Scott, who saw Franklin as a kid and whose son graduated from Kokomo High School with Kecalf Cunningham, said it’s amazing to think the iconic R&B singer knew Kokomo so intimately.

Aretha Franklin performs the national anthem before an NFL football game between the Detroit Lions and the Minnesota Vikings, Thursday, Nov. 24, 2016 in Detroit. (AP Photo/Jose Juarez)
Franklin died Thursday morning at her home in Detroit of pancreatic cancer. She was 76.
And now that she’s gone, Kokomo is a little less bright, Scott said.
“You just don’t think you would know a star like that to be in our community,” Scott said. “She was a pillar of our city. Her passing just really does something to me, because she and her music were a part of me. It’s like she was a family member. It’s like I lost family.”
Few performers were so universally idolized by peers and critics and so exalted and yet so familiar to their fans as Franklin. As surely as Jimi Hendrix settled arguments over who was the No. 1 rock guitarist, Franklin ruled unchallenged as the greatest popular vocalist of her time .

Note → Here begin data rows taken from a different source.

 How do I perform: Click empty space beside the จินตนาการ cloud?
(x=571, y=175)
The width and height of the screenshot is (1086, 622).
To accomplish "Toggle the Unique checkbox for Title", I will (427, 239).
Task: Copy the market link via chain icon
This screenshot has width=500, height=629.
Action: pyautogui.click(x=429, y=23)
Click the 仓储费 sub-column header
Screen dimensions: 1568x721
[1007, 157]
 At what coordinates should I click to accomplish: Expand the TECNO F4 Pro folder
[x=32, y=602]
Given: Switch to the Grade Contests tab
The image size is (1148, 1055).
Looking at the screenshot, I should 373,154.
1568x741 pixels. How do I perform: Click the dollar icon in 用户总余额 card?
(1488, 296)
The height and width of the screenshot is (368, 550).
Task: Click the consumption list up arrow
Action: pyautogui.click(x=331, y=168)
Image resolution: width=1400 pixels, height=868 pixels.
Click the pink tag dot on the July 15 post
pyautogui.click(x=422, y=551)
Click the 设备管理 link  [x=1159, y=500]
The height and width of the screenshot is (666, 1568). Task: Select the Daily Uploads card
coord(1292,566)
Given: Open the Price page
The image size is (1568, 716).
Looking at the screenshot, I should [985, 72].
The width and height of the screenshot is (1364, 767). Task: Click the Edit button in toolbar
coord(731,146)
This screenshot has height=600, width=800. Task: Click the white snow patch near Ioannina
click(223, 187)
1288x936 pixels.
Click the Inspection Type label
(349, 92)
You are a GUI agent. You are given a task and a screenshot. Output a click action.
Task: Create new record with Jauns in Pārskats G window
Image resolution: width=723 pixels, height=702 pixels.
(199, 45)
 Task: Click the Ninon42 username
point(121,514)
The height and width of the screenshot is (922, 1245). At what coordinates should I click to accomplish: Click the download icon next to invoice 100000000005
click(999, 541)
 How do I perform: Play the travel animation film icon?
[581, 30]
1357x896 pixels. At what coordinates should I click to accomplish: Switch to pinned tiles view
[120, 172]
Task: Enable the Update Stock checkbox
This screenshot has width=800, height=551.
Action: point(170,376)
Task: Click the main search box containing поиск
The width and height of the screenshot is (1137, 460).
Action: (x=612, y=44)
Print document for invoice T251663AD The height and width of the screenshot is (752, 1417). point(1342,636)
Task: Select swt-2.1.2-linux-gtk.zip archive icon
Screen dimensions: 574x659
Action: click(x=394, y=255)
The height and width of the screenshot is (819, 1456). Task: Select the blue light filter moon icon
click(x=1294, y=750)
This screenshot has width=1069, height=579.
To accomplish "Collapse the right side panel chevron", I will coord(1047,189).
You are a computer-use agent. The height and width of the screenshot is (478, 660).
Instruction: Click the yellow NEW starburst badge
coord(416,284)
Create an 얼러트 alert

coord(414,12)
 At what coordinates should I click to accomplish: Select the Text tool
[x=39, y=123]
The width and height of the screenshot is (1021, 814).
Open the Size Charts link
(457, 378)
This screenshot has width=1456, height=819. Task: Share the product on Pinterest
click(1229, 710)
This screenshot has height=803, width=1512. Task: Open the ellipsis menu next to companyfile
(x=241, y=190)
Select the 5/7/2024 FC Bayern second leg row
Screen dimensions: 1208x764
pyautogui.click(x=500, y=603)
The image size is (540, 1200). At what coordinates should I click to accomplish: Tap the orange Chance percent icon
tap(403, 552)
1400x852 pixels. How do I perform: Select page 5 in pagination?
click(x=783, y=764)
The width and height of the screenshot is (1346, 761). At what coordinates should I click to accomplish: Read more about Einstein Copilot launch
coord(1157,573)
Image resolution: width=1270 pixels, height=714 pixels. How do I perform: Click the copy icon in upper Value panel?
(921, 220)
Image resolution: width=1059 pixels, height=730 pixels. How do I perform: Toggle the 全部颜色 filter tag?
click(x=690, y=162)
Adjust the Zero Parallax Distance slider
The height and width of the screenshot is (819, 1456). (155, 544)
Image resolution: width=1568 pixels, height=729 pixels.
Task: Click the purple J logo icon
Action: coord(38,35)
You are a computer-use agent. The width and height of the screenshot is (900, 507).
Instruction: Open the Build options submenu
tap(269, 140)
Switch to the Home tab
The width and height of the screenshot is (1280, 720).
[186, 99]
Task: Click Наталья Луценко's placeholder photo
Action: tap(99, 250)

She was "Aretha," a name set in the skies alongside "Jimi" and "Elvis" and "John and Paul." A professional singer and pianist by her late teens, a superstar by her mid-20s, she recorded hundreds of songs that covered virtually every genre and she had dozens of hits.
But her legacy was defined by an extraordinary run of top 10 soul smashes in the late 1960s that brought to the radio an overwhelming intensity and unprecedented maturity, from the wised-up "Chain of Fools" to the urgent warning to "Think."
The Associated Press contributed to this story.